Kuiper contest - kenzo's results

Automated portfolio protocol.

General Information

Platform: Code4rena

Start Date: 08/12/2021

Pot Size: $30,000 ETH

Total HM: 12

Participants: 26

Period: 3 days

Judge: leastwood

Total Solo HM: 9

Id: 65

League: ETH

Kuiper

Findings Distribution

Researcher Performance

Rank: 1/26

Findings: 4

Award: $5,841.96

🌟 Selected for report: 2

🚀 Solo Findings: 1

Findings Information

🌟 Selected for report: kenzo

Labels

bug
3 (High Risk)
sponsor confirmed

Awards

5117.3992 USDC - $5,117.40

External Links

Handle

kenzo

Vulnerability details

handleFees does not update lastFee if startSupply == 0. This means that wrongly, extra fee tokens would be minted once the basket is resupplied and handleFees is called again.

Impact

Loss of user funds. The extra minting of fee tokens comes on the expense of the regular basket token owners, which upon withdrawal would get less underlying than their true share, due to the dilution of their tokens' value.

Proof of Concept

Scenario:

  • All basket token holders are burning their tokens. The last burn would set totalSupply to 0.
  • After 1 day, somebody mints basket tokens. handleFees would be called upon mint, and would just return since totalSupply == 0. Note: It does not update lastFee.
} else if (startSupply == 0) { return;

https://github.com/code-423n4/2021-12-defiprotocol/blob/main/contracts/contracts/Basket.sol#L136:#L137

  • The next block, somebody else mints a token. Now handleFees will be called and will calculate the fees according to the current supply and the time diff between now and lastFee:
uint256 timeDiff = (block.timestamp - lastFee);

https://github.com/code-423n4/2021-12-defiprotocol/blob/main/contracts/contracts/Basket.sol#L139 But as we saw, lastFee wasn't updated in the previous step. lastFee is still the time of 1 day before - when the last person burned his tokens and the basket supply was 0. So now the basket will mint fees as if a whole day has passed since the last calculation, but actually it only needs to calculate the fees for the last block, since only then we had tokens in the basket.

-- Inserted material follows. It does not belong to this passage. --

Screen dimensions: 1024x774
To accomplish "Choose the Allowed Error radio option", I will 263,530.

Set lastFee = block.timestamp if startSupply == 0.

#0 - 0xleastwood

2022-03-26T07:08:56Z

The issue can be outlined as follows:

  • A user interacts with the basket and mints some amount of tokens, which sets lastFee = block.timestamp.
  • The same user decides to exit the basket and burn their tokens.
  • Some amount of time passes and another user enters the basket, but handleFees() did not set lastFee = block.timestamp. As a result, fees are charged on the user's deposit for the entire time that the basket was inactive for.

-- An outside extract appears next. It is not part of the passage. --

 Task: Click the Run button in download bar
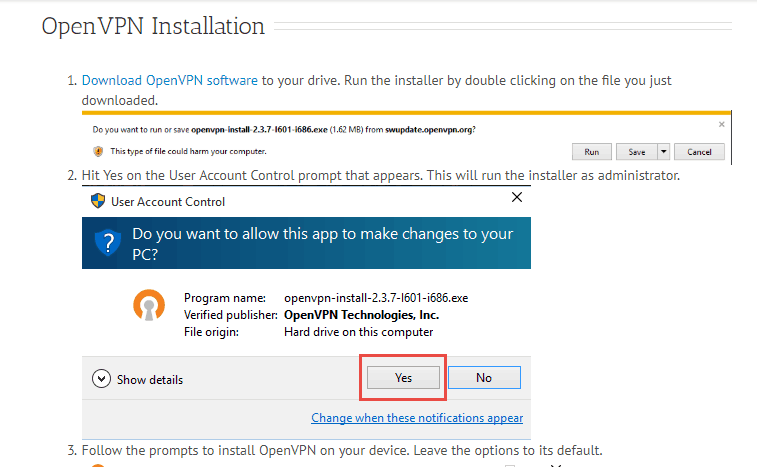coord(591,152)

It seems that the basket is severely flawed in calculating fees on partially inactive baskets. This puts users' funds at direct risk of being lost. Malicious publishers can setup baskets as a sort of honeypot to abuse this behaviour.

#1 - 0xleastwood

2022-03-26T07:09:33Z

This was an interesting find! Kudos to the warden

Findings Information

🌟 Selected for report: kenzo

Also found by: 0v3rf10w

Labels

bug
2 (Med Risk)

Awards

690.8489 USDC - $690.85

External Links

Handle

kenzo

Vulnerability details

In fees calculation, division is being used in the midst of the calculation, not at the end of it. This leads to lost precision in fee amount (as solidity doesn't save remainder of division). Division should happen at the end to maintain precision.

Impact

Lost fees. The exact amount depends on the parameters set and being tested. According to a few tests I ran, it seems that in normal usage, 1% of fees are lost. In some cases even 7.5% of fees.

Proof of Concept

Division in the midst of a calculation:

uint256 feePct = timeDiff * licenseFee / ONE_YEAR; uint256 fee = startSupply * feePct / (BASE - feePct); _mint(publisher, fee * (BASE - factory.ownerSplit()) / BASE); _mint(Ownable(address(factory)).owner(), fee * factory.ownerSplit() / BASE);

https://github.com/code-423n4/2021-12-defiprotocol/blob/main/contracts/contracts/Basket.sol#L140:#L145 It's a little hard to share a POC script as it involves changing the .sol file so I tested it manually. But after moving the division to the end using the mitigation below, I saw 1%-7% increases in fees minted. Usually 1%.

We want to firstly do all multiplication and lastly do all the division. So remove the usage of feePct and instead set fee to be:

uint256 fee = startSupply * licenseFee * timeDiff / ONE_YEAR / (BASE - licenseFee);

#0 - frank-beard

2022-02-22T19:40:15Z

#1 - 0xleastwood

2022-03-27T03:05:33Z

Nice find! I think this qualifies as medium risk due to the protocol regularly leaking value. This can be mitigated by performing division at the very end of the fee calculation. Marking this as the primary issue.